Kinder- und Jugendpsychiatrien vermerken derzeit ein neues Lockdown-Phänomen: Akute Essstörungen - ausgelöst durch Social-Media-Influencer.
Getty Images/iStockphoto

Social Distancing, Homeschooling und eine ungewisse Zukunft: Die derzeitig Situation macht vielen Menschen zu schaffen, doch vor allem Kinder und Jugendliche haben damit zu kämpfen. Die stationäre Aufnahme der Kinder- und Jugendpsychatrie des Wiener AKHs platzt deshalb aus allen Nähten. "Wir sind derzeit überbelegt und die Warteliste ist lang", bestätigt Klinikleiter Dr. Paul Plener gegenüber "Heute".

Dabei stellt nicht nur die Ungewissheit ein Problem dar, sondern vor allem die Social-Media-Plattform TikTok und diverse Influencer auf YouTube. Denn neben den beiden großen Pandemie-Symptomgruppen "Angst" und "Depression" hat laut dem Kinder- und Jugendpsychiater vor allem ein ganz spezielles Phänomen weltweit in den Kinder- und Jugendpsychiatrien zugenommen: Essstörungen!

Influencer als Treiber gegen Lockdown-Kilos

"Begonnen hat dieses Problem bereits im ersten Lockdown", so Plener.
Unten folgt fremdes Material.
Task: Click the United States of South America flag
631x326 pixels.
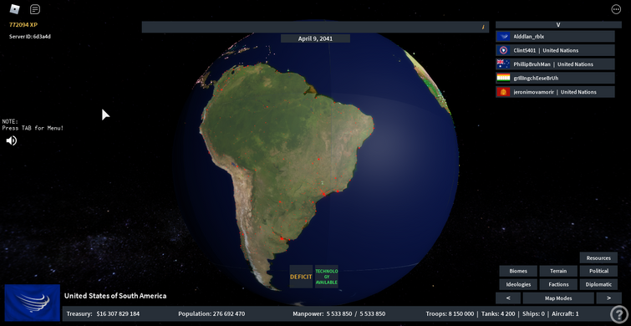Action: click(x=33, y=303)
In Gesprächen hätte sich herausgestellt, dass hier vor allem TikTok, YouTube und dessen Influencer als Motivation dienten oder die Angst vor einer Gewichtszunahme sogar erst auslösten. Mittlerweile ist fast ein Jahr vergangen und der Kampf gegen die Lockdown-Kilos habe sich bei vielen zu einer gravierenden Essstörung entwickelt, "bei der sofort Handlungsbedarf besteht und eine stationäre Aufnahme dringend notwendig ist", erklärt der Arzt. Am stärksten betroffen sei die Altersgruppe zwischen 15 und 25 Jahren.

Kinder- und Jugendpsychiater Dr. Paul Plener
Kinder- und Jugendpsychiater Dr. Paul Plener
Med. Universität Wien

Schwere Fälle nehmen zu

Aufgrund der Überbelegung müsse man bei der stationären Aufnahme mittlerweile differenzieren, wie schwer der Fall sei, ob eine Eigengefährdung oder die Gefährdung anderer Personen bestehe. Jedoch würde man auch hier bereits an die Grenzen stoßen, da auch der Schweregrad der Krankheiten derzeit immer mehr zunehme, sagt Plener.
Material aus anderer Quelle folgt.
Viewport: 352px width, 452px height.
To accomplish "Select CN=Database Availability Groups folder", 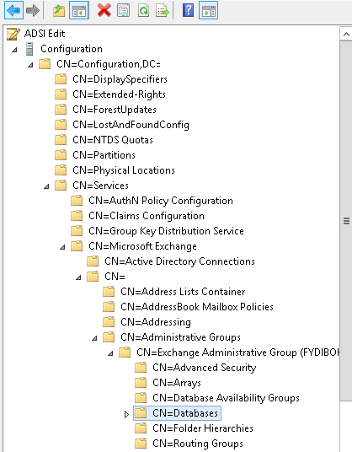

Dass es in Österreich an zusätzlichen therapeutischen Einrichtungen fehlt, zeigt auch die aktuelle Studie der beiden Kinder- und Jugendpsychiater Rainer Fliedl und Andreas Karwautz. Demnach leidet fast jeder vierte Jugendliche in Österreich an einer psychischen Störung. Gemäß der Daten der Statistik Austria von 2014 betrifft das 170.800 Jugendliche, von denen 106.800 akut behandlungsbedürftig sind.
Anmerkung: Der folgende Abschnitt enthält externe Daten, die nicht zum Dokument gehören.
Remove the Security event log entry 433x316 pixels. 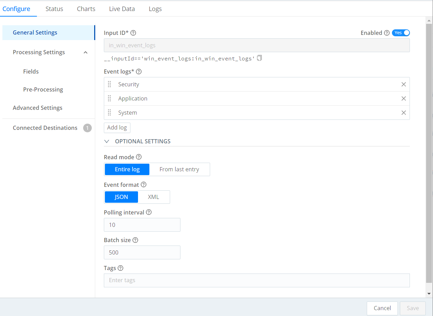[x=403, y=84]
Insgesamt gibt es derzeit 22 ambulante Einrichtungen in Österreich. Vor allem in den flächenmäßig größeren Versorgungsregionen wie in Oberösterreich und der Steiermark wären laut der Experten weitere Standorte dringend notwendig.

Stellungnahme von TikTok

"TikTok ist eine inklusive Plattform, auf der sich unsere Nutzer und Nutzerinnen kreativ und authentisch ausdrücken. Wir appellieren an alle, die Plattform zu nutzen, um positive Inhalte zu teilen", so eine Unternehmenssprecherin von TikTok. "Die Stigmatisierung von Körpergewicht und "Body Shaming" sind Herausforderungen unserer globalen Gesellschaft und Kultur. Wir verfolgen eine klare Strategie, um ein gesundes Körperbild zu unterstützen – etwa mit Hilfe der  Einstellungsmöglichkeiten für unsere Nutzer und unseren  Anzeigen-Richtlinien. Diese verbieten die Werbung für Fasten-Apps sowie Abnehmpräparate, die eine negative Auswirkung auf die seelische und körperliche Gesundheit unserer Nutzer haben könnten. Werbung für zulässige Produkte zur Gewichtsabnahme oder Nahrungsergänzung dürfen nur Nutzer und Nutzerinnen ab 18 Jahren angezeigt werden."

Die Sicherheit der User hätte für TikTok  oberste Priorität:" Zuletzt haben wir die Privatsphäre und Sicherheit von Jugendlichen auf unserer Plattform verbessert, indem registrierte Konten von TikTok-Nutzer und Nutzerinnen zwischen 13 und 15 Jahren per Voreinstellung auf „privat” gesetzt und nicht mehr alle deren Videos kommentieren oder herunterladen können. Bereits früher haben wir ein Mindestalter von 16 Jahren für die Nutzung von Direktnachrichten etabliert."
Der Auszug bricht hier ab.